Súmula: NEGARAM PROVIMENTO.

Número do processo: 1.0433.04.121287-2/001(1)

Relator: EDILSON FERNANDES

Data do acordão: 09/08/2005

Data da publicação: 02/09/2005

Ementa:

MANDADO DE SEGURANÇA - SUSPENSÃO DO FORNECIMENTO DE ENERGIA ELÉTRICA, EM CASO DE INADIMPLÊNCIA - CONTA REFERENTE AO CONSUMO QUE NÃO FOI REGISTRADO NO MEDIDOR DA USUÁRIA - FRAUDE - ALEGAÇÃO DE SUA INEXISTÊNCIA - AUSÊNCIA DE PROVA PRÉ- CONSTITUÍDA - NECESSIDADE DE DILAÇÃO PROBATÓRIA - IMPOSSIBILIDADE. A análise acerca da impossibilidade de suspender o fornecimento de energia elétrica passa pelo crivo da constatação de ilegalidade da cobrança feita e da mora, o que exige dilação probatória, por encontrar-se a fraude controvertida. Não tendo sido comprovada, de plano, a ilegalidade na autuação e a ausência das irregularidades encontradas pela concessionária quando da inspeção do medidor, a ordem deve ser denegada.

Súmula: NEGARAM PROVIMENTO.

Número do processo: 1.0024.03.943216-6/001(1)

Relator: WANDER MAROTTA

Data do acordão: 24/05/2005

Data da publicação: 11/08/2005

Ementa:

AÇÃO ORDINÁRIA - ENERGIA ELÉTRICA - VIOLAÇÃO DE MEDIDOR - COBRANÇA DA DIFERENÇA - REVISÃO DO FATURAMENTO - CORTE DE FORNECIMENTO - ADMISSIBILIDADE. A violação do medidor de energia elétrica constitui ilícito penal. Cabe ao consumidor apontar o autor da violação detectada pela CEMIG, única forma de demonstrar sua boa-fé e afastar a presunção de que praticara o ato com o objetivo de obter vantagem indevida. Por isto é que, mesmo negando a autoria do ato ilícito, é do consumidor a responsabilidade pelo pagamento da energia consumida e não faturada. Comprovada a violação do medidor de energia elétrica, o que caracteriza fraude, improcede a pretensão do consumidor de obstar o corte do fornecimento. A interrupção vedada do serviço é a interrupção generalizada, do próprio fornecimento de energia para todos os consumidores, não a caracterizando a que é feita de modo individual, para obtenção do pagamento de tarifas, após regular notificação em processo administrativo regular.
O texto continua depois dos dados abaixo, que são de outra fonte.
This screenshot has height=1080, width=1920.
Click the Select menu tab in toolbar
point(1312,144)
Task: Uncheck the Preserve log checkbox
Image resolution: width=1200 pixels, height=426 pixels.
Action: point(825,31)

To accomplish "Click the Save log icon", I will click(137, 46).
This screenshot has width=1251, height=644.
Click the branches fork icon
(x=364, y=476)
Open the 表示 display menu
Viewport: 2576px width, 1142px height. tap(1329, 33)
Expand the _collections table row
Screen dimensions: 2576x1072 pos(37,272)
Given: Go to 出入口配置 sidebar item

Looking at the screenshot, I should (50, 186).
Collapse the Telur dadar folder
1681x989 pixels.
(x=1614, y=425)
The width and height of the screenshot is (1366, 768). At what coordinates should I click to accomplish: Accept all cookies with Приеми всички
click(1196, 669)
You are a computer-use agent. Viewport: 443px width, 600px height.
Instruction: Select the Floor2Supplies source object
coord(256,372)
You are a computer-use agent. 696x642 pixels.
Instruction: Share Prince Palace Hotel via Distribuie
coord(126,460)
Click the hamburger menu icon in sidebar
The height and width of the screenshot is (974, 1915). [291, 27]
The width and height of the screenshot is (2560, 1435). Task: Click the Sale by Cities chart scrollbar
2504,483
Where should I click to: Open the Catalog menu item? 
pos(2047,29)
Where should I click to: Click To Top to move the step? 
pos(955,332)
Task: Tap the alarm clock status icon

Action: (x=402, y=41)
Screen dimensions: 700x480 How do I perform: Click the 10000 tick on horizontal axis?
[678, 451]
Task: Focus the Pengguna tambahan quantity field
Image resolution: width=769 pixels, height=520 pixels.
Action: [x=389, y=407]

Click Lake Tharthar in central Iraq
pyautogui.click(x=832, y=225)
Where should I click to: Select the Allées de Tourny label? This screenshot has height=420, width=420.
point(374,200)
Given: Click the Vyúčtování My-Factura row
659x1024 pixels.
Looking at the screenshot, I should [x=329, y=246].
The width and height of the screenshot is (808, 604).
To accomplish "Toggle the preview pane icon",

Súmula: REJEITARAM PRELIMINAR, NEGARAM PROVIMENTO.

QUANTO À INDENIZAÇÃO POR DANOS MORAIS.

O direito a indenização por danos morais, decorre ou de atos ilícitos (art. 159 do C.Civil de 1916).

Todavia, não constituem atos ilícitos "os praticados em legítima defesa ou no exercício regular de um direito reconhecido" (inciso I, do art. 160 do C.Civil de 1916).

Ressalto que os fatos narrados na inicial aconteceram na vigência do C.Civil de 1916.

No caso presente, todos os atos praticados pela CEMIG foram por ela praticados no exercício regular do direito que ela tem, não só de fornecer energia elétrica ao consumidor, como velar pela regularidade desse fornecimento, como cobrar do usuário o real consumo da energia a ele fornecida.

Em caso de dano causado ao equipamento de medição, constatada por termo de vistoria e do qual resultou um consumo menor do que o real, tem ela, como concessionária desse serviço, direito de apurar o real consumo e cobrá-lo do consumidor.

Foi, exatamente, o que a CEMIG fez e, assim, não cometeu nenhum ato ilícito, nem se pautou com excesso no seu exercício, de forma que, indevida qualquer indenização por danos morais ao Apelante.

Nesta parte da sentença, nada há para ser reformado.

CONCLUSÃO.

Com esses fundamentos, nego provimento à apelação e confirmo a sentença recorrida em todos os seus termos.

É como voto.

O SR. DES. SILAS VIEIRA:

De acordo.

O SR. DES. EDGARD PENNA AMORIM:

De acordo.

SÚMULA : NÃO CONHECERAM DO AGRAVO RETIDO, VENCIDO O RELATOR. POR UNANIMIDADE, REJEITARAM AS PRELIMINARES E NEGARAM PROVIMENTO AO RECURSO.